- _PROBLEM REQUIREMENTS_: After locating the line that contains "Click the Modulus Results window icon" in the records below, write out exactly that line and each line after it through the one that contains "Click the line", and nothing else.

- _RECORDS FOR PROCESSING_:

______________________________

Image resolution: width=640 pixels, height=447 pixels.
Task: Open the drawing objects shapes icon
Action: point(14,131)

______________________________

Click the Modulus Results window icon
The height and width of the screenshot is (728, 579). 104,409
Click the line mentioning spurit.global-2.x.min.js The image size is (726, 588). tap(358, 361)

______________________________

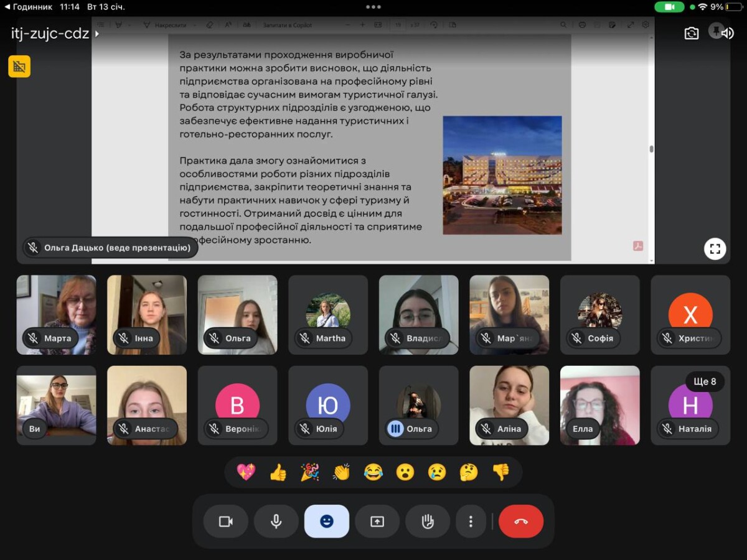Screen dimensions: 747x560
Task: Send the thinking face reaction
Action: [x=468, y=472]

______________________________

- _RESPONSE TO THE TASK_:
Click the Modulus Results window icon
The height and width of the screenshot is (728, 579). 104,409
Click the line mentioning spurit.global-2.x.min.js The image size is (726, 588). tap(358, 361)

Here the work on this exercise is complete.